Work to be completed
Would you retype all of these records exactly?

Records for this exercise
++++++

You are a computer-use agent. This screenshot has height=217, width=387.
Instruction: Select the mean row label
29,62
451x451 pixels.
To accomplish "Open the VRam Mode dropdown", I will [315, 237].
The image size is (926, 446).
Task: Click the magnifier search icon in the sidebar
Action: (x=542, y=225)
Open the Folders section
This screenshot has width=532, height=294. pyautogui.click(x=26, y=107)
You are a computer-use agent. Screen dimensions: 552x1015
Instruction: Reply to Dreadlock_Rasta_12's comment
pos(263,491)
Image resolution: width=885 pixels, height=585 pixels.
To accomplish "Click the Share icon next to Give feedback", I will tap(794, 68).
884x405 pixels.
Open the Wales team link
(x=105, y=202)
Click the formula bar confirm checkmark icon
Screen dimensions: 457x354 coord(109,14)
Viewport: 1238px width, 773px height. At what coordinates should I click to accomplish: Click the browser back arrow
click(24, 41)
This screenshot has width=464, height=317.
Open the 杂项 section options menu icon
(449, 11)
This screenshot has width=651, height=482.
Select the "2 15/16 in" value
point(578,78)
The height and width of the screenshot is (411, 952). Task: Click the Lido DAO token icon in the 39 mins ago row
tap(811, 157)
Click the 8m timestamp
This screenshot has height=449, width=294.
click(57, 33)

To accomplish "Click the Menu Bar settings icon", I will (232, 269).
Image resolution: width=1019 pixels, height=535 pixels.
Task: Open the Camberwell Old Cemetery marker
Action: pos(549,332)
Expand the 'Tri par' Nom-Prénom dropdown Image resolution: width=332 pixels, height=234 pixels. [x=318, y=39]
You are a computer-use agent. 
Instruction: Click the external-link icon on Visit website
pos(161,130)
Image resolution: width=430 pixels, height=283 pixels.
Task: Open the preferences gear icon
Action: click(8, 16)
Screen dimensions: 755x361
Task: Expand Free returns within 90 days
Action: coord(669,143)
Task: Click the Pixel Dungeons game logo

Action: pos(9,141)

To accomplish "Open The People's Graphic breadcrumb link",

++++++

Answer space
You are a computer-use agent. This screenshot has height=217, width=387.
Instruction: Select the mean row label
29,62
451x451 pixels.
To accomplish "Open the VRam Mode dropdown", I will [315, 237].
The image size is (926, 446).
Task: Click the magnifier search icon in the sidebar
Action: (x=542, y=225)
Open the Folders section
This screenshot has width=532, height=294. pyautogui.click(x=26, y=107)
You are a computer-use agent. Screen dimensions: 552x1015
Instruction: Reply to Dreadlock_Rasta_12's comment
pos(263,491)
Image resolution: width=885 pixels, height=585 pixels.
To accomplish "Click the Share icon next to Give feedback", I will tap(794, 68).
884x405 pixels.
Open the Wales team link
(x=105, y=202)
Click the formula bar confirm checkmark icon
Screen dimensions: 457x354 coord(109,14)
Viewport: 1238px width, 773px height. At what coordinates should I click to accomplish: Click the browser back arrow
click(24, 41)
This screenshot has width=464, height=317.
Open the 杂项 section options menu icon
(449, 11)
This screenshot has width=651, height=482.
Select the "2 15/16 in" value
point(578,78)
The height and width of the screenshot is (411, 952). Task: Click the Lido DAO token icon in the 39 mins ago row
tap(811, 157)
Click the 8m timestamp
This screenshot has height=449, width=294.
click(57, 33)

To accomplish "Click the Menu Bar settings icon", I will (232, 269).
Image resolution: width=1019 pixels, height=535 pixels.
Task: Open the Camberwell Old Cemetery marker
Action: pos(549,332)
Expand the 'Tri par' Nom-Prénom dropdown Image resolution: width=332 pixels, height=234 pixels. [x=318, y=39]
You are a computer-use agent. 
Instruction: Click the external-link icon on Visit website
pos(161,130)
Image resolution: width=430 pixels, height=283 pixels.
Task: Open the preferences gear icon
Action: click(8, 16)
Screen dimensions: 755x361
Task: Expand Free returns within 90 days
Action: coord(669,143)
Task: Click the Pixel Dungeons game logo

Action: pos(9,141)

To accomplish "Open The People's Graphic breadcrumb link",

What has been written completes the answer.